Валаар Моргулис. ГРУСТНЫЙ ЛЕВ (превосходное эссе о Льве Семёновиче Рубинштейне)

Я верю, вернее знаю, что состоявшиеся хорошие поэты одной ногой живут в том самом междумирье, описанном Хайяо Миядзаки в последнем на данный момент его мультфильме «Мальчик и птица», где удивительно реальна самая всамделишная магия, причудливо склеивающася в физику и химию в мире привычном.

Хорошим поэтом я считаю того, над чьими словами однажды кто-то искренне плакал или смеялся, или тоньше и точнее: впустив в себя слова которого, сплавившись с ними и прожив их побуквенно и по своему кто-либо что-либо по-настоящему почувствовал.

В этот момент в тебе рождается человек, то есть — новый ты, иногда как прежний, только немного новый, а иногда новый совершенно и ошеломительно. В этот момент где-то в мире из простого поэта вылупляется поэт хороший.

Поэт как творец всевозможного красивого создаёт его из материала слов, сгустков символического. Из этой глины значений он лепит шумерские таблички, на которых стилусом души выдавливает промпты для вашей персональной нейросети в голове.
Чем больше его собственный образ совпадает с вашим, тем больше он и маг. Чем больше его игра вас затягивает и становится вашей игрой, тем больше он и волшебник. Чем больше вы подтверждаете придуманный им мир, его материализуя, тем больше он и колдун.

Источник смыслочувств иногда сам не осознаёт своей силы, а иногда осознаёт её очень отчётливо, аж до мистического трепета. Он владет ей настолько же, насколько она владеет им.

Творцы часто оказываются внутри собственных творческих химер, сражаются с ними, дружат, говорят, занимаются с ними любовью, зачинают с ними реальность и рожают от них новую собственную жизнь.

Поэты часто оказываются внутри собственных стихотворений, проживают их, расплачиваясь так за волшебную силу образа, не могут из них выбраться, как из рождественского шара, предсказывают в них свою жизнь и смерть, приподнимают завесу предопредлённого будущего или программируют его самосбывающимся пророческим словесным кодом.

Такая громкая и мистическая история произошла, например, с украиским солдатом и поэтом Максимом Кривцовым, оказавшимся главным героем своего произведения о прорастающих фиалках.

Какое стихотворение становится тем самым, знаковым волшебным шаром? Это загадка. Наверное, самое то, в котором ты был максимально честен с самим собой и от того пронзительно откровенен со всеми остальными.

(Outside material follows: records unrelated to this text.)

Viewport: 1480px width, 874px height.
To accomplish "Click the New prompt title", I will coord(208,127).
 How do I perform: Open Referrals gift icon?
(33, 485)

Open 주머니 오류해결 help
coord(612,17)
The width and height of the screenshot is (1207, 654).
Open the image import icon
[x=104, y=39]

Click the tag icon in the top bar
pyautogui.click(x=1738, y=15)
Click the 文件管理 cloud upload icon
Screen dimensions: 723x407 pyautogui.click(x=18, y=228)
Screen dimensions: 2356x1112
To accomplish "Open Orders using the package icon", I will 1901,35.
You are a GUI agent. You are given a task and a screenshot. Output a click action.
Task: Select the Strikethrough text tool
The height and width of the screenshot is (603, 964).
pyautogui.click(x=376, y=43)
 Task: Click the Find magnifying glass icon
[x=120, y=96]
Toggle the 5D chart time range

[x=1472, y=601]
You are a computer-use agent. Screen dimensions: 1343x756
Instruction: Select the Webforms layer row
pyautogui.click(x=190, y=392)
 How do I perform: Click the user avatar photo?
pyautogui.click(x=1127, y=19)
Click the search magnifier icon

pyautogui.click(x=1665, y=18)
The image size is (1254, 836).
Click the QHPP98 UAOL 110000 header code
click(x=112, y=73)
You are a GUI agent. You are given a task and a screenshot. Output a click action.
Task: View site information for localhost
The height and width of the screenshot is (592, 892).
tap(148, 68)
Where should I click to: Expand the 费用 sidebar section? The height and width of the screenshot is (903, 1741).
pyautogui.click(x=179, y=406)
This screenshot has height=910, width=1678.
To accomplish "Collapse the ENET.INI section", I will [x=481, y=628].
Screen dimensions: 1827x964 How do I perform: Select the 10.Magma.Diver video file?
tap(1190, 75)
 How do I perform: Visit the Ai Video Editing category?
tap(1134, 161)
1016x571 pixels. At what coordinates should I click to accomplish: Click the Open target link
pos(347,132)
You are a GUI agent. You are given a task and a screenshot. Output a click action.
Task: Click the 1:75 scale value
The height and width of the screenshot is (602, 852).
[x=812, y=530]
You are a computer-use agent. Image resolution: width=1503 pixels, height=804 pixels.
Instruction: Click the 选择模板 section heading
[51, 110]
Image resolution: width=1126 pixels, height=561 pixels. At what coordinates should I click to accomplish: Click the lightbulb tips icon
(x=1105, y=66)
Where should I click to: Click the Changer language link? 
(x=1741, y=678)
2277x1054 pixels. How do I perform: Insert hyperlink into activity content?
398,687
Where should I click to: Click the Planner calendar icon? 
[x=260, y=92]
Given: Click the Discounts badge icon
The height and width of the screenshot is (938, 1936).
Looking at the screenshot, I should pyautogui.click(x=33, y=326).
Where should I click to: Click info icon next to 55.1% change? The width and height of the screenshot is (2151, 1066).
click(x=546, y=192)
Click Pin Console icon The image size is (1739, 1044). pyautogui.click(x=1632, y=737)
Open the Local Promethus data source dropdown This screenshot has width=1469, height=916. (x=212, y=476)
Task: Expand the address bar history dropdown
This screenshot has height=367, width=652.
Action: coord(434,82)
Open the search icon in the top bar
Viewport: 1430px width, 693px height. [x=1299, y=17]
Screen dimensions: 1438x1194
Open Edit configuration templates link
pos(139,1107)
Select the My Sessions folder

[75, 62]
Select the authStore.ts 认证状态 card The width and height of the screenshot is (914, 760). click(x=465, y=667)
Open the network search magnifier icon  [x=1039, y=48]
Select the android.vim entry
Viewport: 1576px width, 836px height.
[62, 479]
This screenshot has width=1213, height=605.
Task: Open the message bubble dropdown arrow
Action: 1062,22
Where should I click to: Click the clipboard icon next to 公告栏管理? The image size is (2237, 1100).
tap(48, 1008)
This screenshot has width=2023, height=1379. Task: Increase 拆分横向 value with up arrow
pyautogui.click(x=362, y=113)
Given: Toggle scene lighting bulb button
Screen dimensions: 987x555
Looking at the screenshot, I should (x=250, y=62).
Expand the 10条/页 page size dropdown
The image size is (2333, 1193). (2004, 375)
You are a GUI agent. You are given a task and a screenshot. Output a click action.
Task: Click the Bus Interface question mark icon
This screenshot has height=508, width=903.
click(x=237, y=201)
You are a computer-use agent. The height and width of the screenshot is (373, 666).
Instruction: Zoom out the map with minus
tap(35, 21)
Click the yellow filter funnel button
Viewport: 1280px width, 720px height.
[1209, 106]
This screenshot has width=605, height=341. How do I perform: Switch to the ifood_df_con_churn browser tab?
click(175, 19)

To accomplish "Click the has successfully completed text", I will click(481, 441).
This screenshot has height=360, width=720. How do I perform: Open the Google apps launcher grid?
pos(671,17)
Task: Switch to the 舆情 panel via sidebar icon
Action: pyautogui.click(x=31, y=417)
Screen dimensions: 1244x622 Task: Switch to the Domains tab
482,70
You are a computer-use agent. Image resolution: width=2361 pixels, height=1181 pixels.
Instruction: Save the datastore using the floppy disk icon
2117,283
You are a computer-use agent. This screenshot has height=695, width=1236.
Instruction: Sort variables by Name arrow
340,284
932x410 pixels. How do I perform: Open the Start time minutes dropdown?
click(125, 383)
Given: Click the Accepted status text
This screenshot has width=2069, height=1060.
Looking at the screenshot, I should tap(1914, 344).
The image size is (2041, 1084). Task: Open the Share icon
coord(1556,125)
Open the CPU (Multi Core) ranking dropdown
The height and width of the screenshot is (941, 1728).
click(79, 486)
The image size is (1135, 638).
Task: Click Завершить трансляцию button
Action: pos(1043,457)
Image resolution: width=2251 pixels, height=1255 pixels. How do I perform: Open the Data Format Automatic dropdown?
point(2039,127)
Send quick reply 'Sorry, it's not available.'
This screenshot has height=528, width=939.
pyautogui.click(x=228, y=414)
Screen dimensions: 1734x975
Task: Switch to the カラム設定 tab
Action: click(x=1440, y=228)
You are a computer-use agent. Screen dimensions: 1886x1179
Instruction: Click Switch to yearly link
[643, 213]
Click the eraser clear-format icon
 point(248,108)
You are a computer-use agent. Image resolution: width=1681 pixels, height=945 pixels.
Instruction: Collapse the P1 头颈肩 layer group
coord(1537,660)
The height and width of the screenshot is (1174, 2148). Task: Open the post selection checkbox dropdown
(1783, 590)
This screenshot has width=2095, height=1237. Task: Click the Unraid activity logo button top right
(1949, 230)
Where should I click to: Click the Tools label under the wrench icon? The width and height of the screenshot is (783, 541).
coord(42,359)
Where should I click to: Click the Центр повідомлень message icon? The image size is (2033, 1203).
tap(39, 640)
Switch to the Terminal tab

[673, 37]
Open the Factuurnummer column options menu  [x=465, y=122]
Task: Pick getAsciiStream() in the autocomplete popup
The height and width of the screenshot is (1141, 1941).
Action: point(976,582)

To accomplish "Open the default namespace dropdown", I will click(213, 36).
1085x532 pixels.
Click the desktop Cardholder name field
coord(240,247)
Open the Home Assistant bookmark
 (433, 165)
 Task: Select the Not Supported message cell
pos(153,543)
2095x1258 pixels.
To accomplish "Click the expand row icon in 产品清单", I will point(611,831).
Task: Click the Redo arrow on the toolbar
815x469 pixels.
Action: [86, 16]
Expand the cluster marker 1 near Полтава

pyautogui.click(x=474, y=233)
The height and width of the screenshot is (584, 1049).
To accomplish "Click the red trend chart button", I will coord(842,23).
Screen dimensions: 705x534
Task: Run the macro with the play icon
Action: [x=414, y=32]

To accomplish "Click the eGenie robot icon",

То, где ты ни на толику не сфальшивил. Или то, что отразилось на жизнях максимального количества людей и это отражение было подсчитано где-то в небесной канцелярии, в нём, как оказалось, и был главный смысл твоего существования. Просто по факту его резонанса и влияния.

Один очень уважаемый и любимый мной поэт написал после несчастного случая: Лев Семенович, вы поправляйтесь. Как же мы тут совсем без взрослых останемся.

Именно так: Рубинштейн был для многих тем самым идеальным взрослым — моральным камертоном, что порою держит строй за весь строй. Так Чехов о Толстом писал: что же будет, если он умрёт, я ужасно этого боюсь. Он ведь моральный фундамент для этого хоровода.

И мне кажется, что Лев Семенович каким-то непостижимым образом прочёл и подумал (а он любил, несмотря на архиинтеллигентный образ, лихо по-гусарски пить водку, ругаться и шутить) да пошли вы на*уй, пи*дюки вы сорокалетние и даже пятидесятилетние и эти, тридцатилетние в подгузниках — тоже на*уй идите, и даже вот эти, с сосками, кому по 25, тоже сходите, не помешает. Знали бы вы, как я за*бался быть вашим коллективным мудрым папой.

А вы-то когда будете своими собственными мудрыми папами? Когда вы-то ответственность за себя возьмёте? Похоже, единственный способ этого достичь — вас наедине с самими собой оставить. С вашими страхами и проблемами. Чтобы вы сами из ваших этических дилемм выход нашли. Сами чтоб.

Можете там как угодно, стараться, главное — не сдавайтесь. Можете даже это вот «что бы он сделал на моём месте? Что бы он сказал и написал?» Уж не знаю, что бы я сделал, вы сами что-нибудь придумайте, вы умные, иные и куда умней меня, и жизнь эта вам принадлежит. Будьте искренними. Будьте радостными. Будьте яростными. Будьте живыми. Вам, это, в конце концов, сейчас проще, чем мне.

У него есть знаковое стихотворение «Вот я», то, которое *как будто листаешь фотоальбом*, где все постепенно (уходят). Там, где «мой сурок со мной».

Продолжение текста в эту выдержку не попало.